Wednesday 20 February 2008

Maritime Museum and Sydney Harbor






Well - we are fortunate enough to be staying within walking distance of Sydney Harbor.

We started off at the free National Maritime Museum in Darling Harbor on our first morning in Sydney. It is an excellent museum. We took the general tour. Our tour guide was really interesting because it turns out he came to Austrailia when he was 6 years old as an orphan. They sent several orphans to Australia from England during WWII. The Suez Canal was blocked so they had to take a ship to Canada and then a train all the way across the country to Vancouver. The ship they were supposed to take from there had been bombed in the war so they had to wait in Vancouver for a month before boarding a different ship. They stopped in Hawaii, but because they had 20 children listed on one passport they weren't allowed to leave the ship until the authorities got in touch with Washington. By then, it was too late so they sailed on to Fiji. In Fiji our tour guide saw bananas, pineapples and coconuts for the first time. The people there were really warm and friendly and he has really fond memories of Fiji. Next, they sailed to Auckland and then on to Eastern Australia. I think he had a tough time growing up without a family, but things seemed to have worked out and he has a lovely grandaughter at the moment.
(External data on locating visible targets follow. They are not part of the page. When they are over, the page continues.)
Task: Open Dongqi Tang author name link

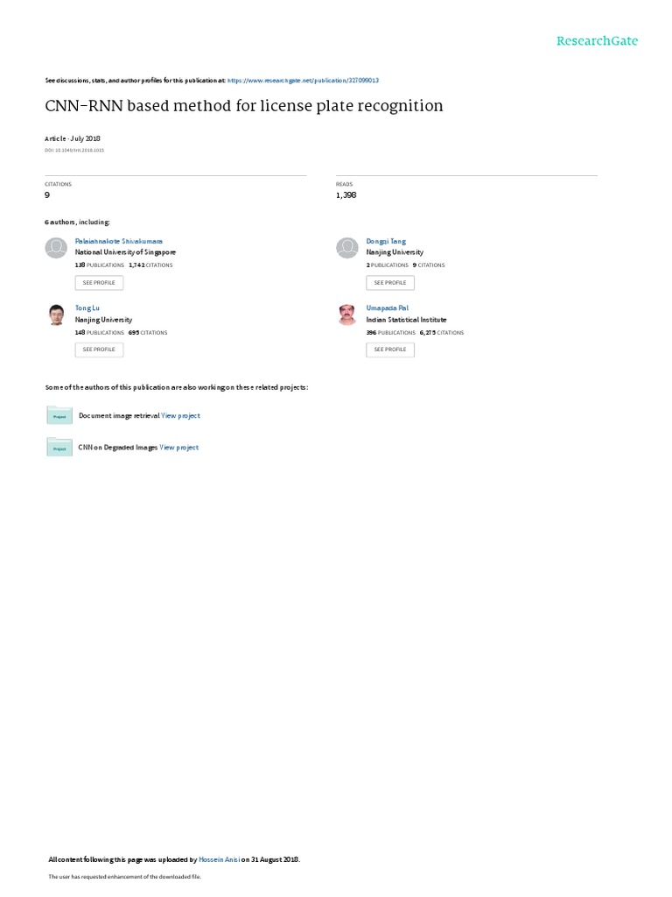Action: coord(386,242)
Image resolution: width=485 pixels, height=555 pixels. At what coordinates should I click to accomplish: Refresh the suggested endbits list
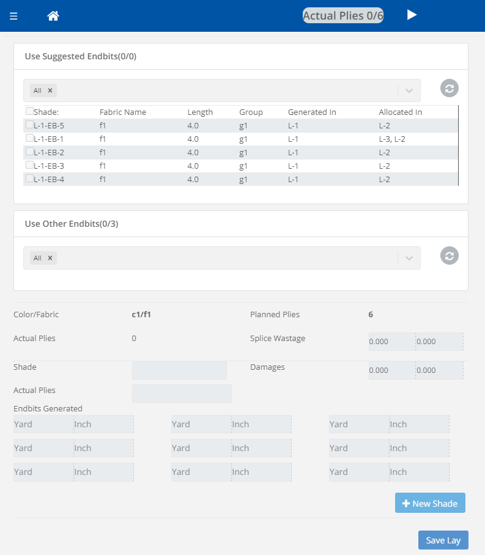pos(449,87)
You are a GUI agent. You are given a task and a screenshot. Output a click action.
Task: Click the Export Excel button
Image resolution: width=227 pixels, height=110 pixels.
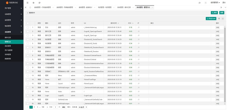click(x=211, y=18)
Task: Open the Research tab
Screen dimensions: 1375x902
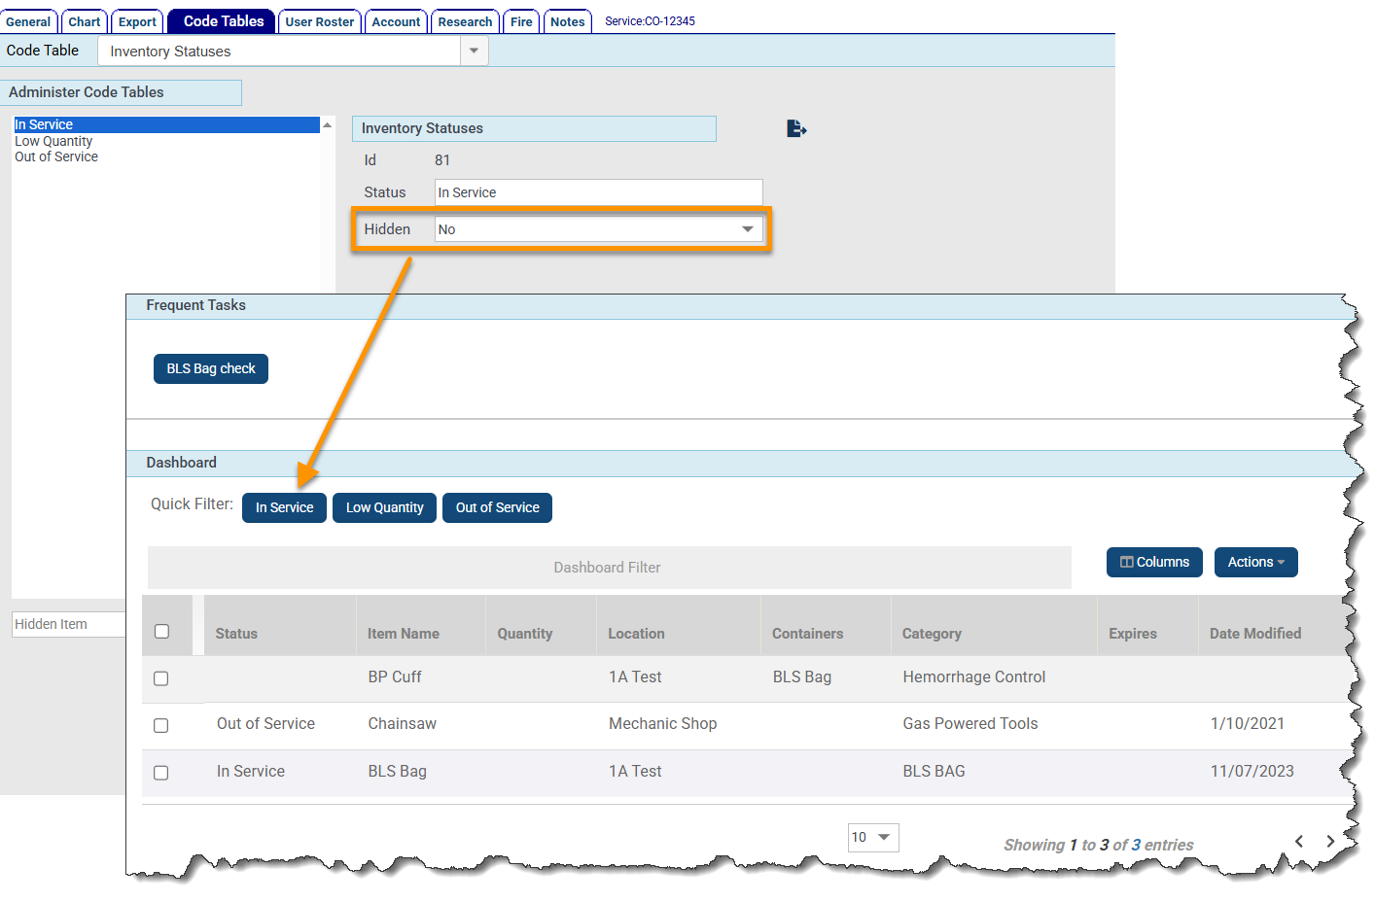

Next, we visited the Aquarium (see the previous blog entry) and finally we walked over to Circular Quay for coffee and a walk around. Later, we met Andy at the Lord Nelson pub in 'The Rocks', the site of Sydney's first European settlement. It used to be a real unsavoury area as sailors, whalers and scoundrels drank and brawled in and around the pubs. It has cleaned up nicely and there are some really interesting buildings, shops, restaurants and pubs in the area now.